-- Start of Task inputs --

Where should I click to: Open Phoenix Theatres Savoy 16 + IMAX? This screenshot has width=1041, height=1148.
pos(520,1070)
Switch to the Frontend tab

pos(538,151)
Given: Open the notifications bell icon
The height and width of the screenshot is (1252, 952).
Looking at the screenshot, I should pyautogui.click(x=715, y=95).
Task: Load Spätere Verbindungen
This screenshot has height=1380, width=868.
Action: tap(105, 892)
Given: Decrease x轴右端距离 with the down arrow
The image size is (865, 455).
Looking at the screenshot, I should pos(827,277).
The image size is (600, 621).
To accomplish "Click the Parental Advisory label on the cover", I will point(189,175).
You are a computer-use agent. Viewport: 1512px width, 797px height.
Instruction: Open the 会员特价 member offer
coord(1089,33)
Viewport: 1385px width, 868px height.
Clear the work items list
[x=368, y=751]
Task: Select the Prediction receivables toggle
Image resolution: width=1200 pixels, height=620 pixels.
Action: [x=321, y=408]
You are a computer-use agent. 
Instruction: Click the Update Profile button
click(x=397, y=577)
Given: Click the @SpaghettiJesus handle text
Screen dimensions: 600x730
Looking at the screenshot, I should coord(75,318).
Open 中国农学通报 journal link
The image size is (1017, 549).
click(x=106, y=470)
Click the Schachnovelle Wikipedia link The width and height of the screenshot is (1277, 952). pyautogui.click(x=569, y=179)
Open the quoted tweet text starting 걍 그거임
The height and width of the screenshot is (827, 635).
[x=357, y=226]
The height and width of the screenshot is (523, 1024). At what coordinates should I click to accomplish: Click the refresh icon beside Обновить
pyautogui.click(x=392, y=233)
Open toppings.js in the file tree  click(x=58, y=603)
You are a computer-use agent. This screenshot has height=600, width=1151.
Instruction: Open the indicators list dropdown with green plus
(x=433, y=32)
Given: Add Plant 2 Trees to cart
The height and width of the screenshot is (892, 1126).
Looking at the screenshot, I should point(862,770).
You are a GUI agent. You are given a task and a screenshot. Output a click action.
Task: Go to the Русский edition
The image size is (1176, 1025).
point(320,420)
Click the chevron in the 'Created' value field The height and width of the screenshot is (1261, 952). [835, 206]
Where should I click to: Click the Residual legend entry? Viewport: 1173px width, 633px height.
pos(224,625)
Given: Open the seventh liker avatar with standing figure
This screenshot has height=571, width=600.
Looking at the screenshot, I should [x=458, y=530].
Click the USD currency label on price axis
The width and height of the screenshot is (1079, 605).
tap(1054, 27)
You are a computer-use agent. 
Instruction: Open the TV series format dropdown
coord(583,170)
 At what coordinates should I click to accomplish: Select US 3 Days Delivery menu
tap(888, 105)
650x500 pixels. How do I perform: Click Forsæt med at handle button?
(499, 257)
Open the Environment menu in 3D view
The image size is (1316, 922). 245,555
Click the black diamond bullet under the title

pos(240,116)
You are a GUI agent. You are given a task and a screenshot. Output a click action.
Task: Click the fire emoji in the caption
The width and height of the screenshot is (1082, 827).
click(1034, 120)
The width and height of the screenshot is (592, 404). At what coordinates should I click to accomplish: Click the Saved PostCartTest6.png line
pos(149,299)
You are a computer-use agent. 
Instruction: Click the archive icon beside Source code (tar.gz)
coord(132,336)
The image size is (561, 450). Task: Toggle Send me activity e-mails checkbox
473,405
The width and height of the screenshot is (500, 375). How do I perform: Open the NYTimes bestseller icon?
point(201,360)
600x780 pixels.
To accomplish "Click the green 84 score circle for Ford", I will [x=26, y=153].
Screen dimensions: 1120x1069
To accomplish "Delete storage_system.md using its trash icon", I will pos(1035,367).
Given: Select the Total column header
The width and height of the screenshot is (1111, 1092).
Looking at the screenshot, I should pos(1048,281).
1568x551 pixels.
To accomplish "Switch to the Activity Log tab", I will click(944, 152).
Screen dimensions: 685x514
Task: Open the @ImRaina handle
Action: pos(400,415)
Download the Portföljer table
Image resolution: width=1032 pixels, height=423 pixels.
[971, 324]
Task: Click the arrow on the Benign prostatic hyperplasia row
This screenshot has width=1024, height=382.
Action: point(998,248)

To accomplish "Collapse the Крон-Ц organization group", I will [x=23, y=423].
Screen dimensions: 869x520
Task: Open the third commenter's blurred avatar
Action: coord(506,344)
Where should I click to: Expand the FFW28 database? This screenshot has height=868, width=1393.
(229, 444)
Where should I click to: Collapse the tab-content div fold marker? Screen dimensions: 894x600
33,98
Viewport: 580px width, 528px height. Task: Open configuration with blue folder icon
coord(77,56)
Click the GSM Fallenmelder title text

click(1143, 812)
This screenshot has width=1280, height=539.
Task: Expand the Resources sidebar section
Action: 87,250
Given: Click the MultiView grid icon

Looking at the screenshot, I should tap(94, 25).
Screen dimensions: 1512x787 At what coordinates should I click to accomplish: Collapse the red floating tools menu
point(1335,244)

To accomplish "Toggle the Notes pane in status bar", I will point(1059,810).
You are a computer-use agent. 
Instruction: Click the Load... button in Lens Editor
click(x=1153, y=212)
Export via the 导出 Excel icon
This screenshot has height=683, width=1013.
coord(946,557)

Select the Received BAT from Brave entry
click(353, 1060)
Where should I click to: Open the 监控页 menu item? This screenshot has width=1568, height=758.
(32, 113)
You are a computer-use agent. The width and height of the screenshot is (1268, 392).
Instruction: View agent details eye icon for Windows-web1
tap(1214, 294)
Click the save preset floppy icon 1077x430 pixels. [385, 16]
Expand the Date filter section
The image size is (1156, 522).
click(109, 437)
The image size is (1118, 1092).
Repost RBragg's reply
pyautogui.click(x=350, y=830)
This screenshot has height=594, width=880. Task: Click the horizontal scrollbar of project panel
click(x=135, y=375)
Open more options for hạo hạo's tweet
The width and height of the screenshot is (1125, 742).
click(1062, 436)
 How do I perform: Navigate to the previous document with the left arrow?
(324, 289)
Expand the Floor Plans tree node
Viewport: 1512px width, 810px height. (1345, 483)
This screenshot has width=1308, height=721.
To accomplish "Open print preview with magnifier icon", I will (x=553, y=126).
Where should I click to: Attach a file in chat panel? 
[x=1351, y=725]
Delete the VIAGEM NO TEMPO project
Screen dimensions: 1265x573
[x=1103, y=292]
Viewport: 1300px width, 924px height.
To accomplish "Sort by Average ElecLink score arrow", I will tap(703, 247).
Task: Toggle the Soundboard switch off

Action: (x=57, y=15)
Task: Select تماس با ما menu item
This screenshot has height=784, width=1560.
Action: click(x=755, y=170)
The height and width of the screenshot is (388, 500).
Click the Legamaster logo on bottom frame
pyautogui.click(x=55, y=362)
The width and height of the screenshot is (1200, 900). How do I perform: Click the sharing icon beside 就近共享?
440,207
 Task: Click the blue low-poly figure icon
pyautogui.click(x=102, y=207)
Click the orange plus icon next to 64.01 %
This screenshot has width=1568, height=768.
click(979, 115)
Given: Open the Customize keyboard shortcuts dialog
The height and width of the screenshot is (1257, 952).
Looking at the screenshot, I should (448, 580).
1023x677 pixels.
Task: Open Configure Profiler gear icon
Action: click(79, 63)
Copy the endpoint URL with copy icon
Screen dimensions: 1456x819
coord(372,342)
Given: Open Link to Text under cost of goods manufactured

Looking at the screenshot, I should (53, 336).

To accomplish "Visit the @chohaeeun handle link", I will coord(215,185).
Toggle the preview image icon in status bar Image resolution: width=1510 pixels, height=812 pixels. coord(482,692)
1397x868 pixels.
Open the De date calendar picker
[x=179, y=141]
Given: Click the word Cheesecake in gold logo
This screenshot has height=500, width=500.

-- End of Task inputs --

| Problem to solve |
Change every "Instruction" to "Directive" in the material, starting at its first line and stopping after the line that contains "(x=433, y=32)", and return those lines with nothing else altered.

| Expected answer |
Where should I click to: Open Phoenix Theatres Savoy 16 + IMAX? This screenshot has width=1041, height=1148.
pos(520,1070)
Switch to the Frontend tab

pos(538,151)
Given: Open the notifications bell icon
The height and width of the screenshot is (1252, 952).
Looking at the screenshot, I should pyautogui.click(x=715, y=95).
Task: Load Spätere Verbindungen
This screenshot has height=1380, width=868.
Action: tap(105, 892)
Given: Decrease x轴右端距离 with the down arrow
The image size is (865, 455).
Looking at the screenshot, I should pos(827,277).
The image size is (600, 621).
To accomplish "Click the Parental Advisory label on the cover", I will point(189,175).
You are a computer-use agent. Viewport: 1512px width, 797px height.
Directive: Open the 会员特价 member offer
coord(1089,33)
Viewport: 1385px width, 868px height.
Clear the work items list
[x=368, y=751]
Task: Select the Prediction receivables toggle
Image resolution: width=1200 pixels, height=620 pixels.
Action: [x=321, y=408]
You are a computer-use agent. 
Directive: Click the Update Profile button
click(x=397, y=577)
Given: Click the @SpaghettiJesus handle text
Screen dimensions: 600x730
Looking at the screenshot, I should coord(75,318).
Open 中国农学通报 journal link
The image size is (1017, 549).
click(x=106, y=470)
Click the Schachnovelle Wikipedia link The width and height of the screenshot is (1277, 952). pyautogui.click(x=569, y=179)
Open the quoted tweet text starting 걍 그거임
The height and width of the screenshot is (827, 635).
[x=357, y=226]
The height and width of the screenshot is (523, 1024). At what coordinates should I click to accomplish: Click the refresh icon beside Обновить
pyautogui.click(x=392, y=233)
Open toppings.js in the file tree  click(x=58, y=603)
You are a computer-use agent. This screenshot has height=600, width=1151.
Directive: Open the indicators list dropdown with green plus
(x=433, y=32)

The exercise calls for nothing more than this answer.